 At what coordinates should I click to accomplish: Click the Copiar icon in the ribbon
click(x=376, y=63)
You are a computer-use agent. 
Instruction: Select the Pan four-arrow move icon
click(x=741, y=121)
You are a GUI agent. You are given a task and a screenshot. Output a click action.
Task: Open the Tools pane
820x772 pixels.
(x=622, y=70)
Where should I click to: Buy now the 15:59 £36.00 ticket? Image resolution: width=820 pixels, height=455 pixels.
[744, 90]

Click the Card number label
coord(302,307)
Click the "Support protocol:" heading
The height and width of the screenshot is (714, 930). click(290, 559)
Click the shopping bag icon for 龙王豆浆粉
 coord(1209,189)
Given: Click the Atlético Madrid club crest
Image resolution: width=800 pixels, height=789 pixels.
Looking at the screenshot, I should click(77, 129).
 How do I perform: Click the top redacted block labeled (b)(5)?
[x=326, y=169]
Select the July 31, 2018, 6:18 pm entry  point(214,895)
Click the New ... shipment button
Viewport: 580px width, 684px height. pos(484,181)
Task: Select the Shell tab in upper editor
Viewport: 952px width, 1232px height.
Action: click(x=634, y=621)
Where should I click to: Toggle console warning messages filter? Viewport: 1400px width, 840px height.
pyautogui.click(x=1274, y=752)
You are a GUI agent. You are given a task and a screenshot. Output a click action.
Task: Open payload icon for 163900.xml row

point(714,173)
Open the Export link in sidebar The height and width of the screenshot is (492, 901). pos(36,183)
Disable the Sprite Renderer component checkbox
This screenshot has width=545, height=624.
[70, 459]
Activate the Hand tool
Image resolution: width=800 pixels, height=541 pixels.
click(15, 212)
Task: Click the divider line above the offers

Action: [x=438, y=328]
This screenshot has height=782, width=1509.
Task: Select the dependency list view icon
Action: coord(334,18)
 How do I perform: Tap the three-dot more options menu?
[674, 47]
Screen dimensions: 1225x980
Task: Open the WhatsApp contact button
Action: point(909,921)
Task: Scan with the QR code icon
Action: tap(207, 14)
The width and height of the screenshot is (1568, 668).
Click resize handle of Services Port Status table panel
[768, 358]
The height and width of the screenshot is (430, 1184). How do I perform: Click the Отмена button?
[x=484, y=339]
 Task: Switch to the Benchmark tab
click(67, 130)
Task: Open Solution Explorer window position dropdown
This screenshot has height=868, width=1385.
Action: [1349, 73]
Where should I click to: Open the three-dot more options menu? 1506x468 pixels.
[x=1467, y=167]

The task
Every line in the material must be repeated verbatim.

Output of the exercise
 At what coordinates should I click to accomplish: Click the Copiar icon in the ribbon
click(x=376, y=63)
You are a computer-use agent. 
Instruction: Select the Pan four-arrow move icon
click(x=741, y=121)
You are a GUI agent. You are given a task and a screenshot. Output a click action.
Task: Open the Tools pane
820x772 pixels.
(x=622, y=70)
Where should I click to: Buy now the 15:59 £36.00 ticket? Image resolution: width=820 pixels, height=455 pixels.
[744, 90]

Click the Card number label
coord(302,307)
Click the "Support protocol:" heading
The height and width of the screenshot is (714, 930). click(290, 559)
Click the shopping bag icon for 龙王豆浆粉
 coord(1209,189)
Given: Click the Atlético Madrid club crest
Image resolution: width=800 pixels, height=789 pixels.
Looking at the screenshot, I should click(77, 129).
 How do I perform: Click the top redacted block labeled (b)(5)?
[x=326, y=169]
Select the July 31, 2018, 6:18 pm entry  point(214,895)
Click the New ... shipment button
Viewport: 580px width, 684px height. pos(484,181)
Task: Select the Shell tab in upper editor
Viewport: 952px width, 1232px height.
Action: click(x=634, y=621)
Where should I click to: Toggle console warning messages filter? Viewport: 1400px width, 840px height.
pyautogui.click(x=1274, y=752)
You are a GUI agent. You are given a task and a screenshot. Output a click action.
Task: Open payload icon for 163900.xml row

point(714,173)
Open the Export link in sidebar The height and width of the screenshot is (492, 901). pos(36,183)
Disable the Sprite Renderer component checkbox
This screenshot has width=545, height=624.
[70, 459]
Activate the Hand tool
Image resolution: width=800 pixels, height=541 pixels.
click(15, 212)
Task: Click the divider line above the offers

Action: [x=438, y=328]
This screenshot has height=782, width=1509.
Task: Select the dependency list view icon
Action: coord(334,18)
 How do I perform: Tap the three-dot more options menu?
[674, 47]
Screen dimensions: 1225x980
Task: Open the WhatsApp contact button
Action: point(909,921)
Task: Scan with the QR code icon
Action: tap(207, 14)
The width and height of the screenshot is (1568, 668).
Click resize handle of Services Port Status table panel
[768, 358]
The height and width of the screenshot is (430, 1184). How do I perform: Click the Отмена button?
[x=484, y=339]
 Task: Switch to the Benchmark tab
click(67, 130)
Task: Open Solution Explorer window position dropdown
This screenshot has height=868, width=1385.
Action: [1349, 73]
Where should I click to: Open the three-dot more options menu? 1506x468 pixels.
[x=1467, y=167]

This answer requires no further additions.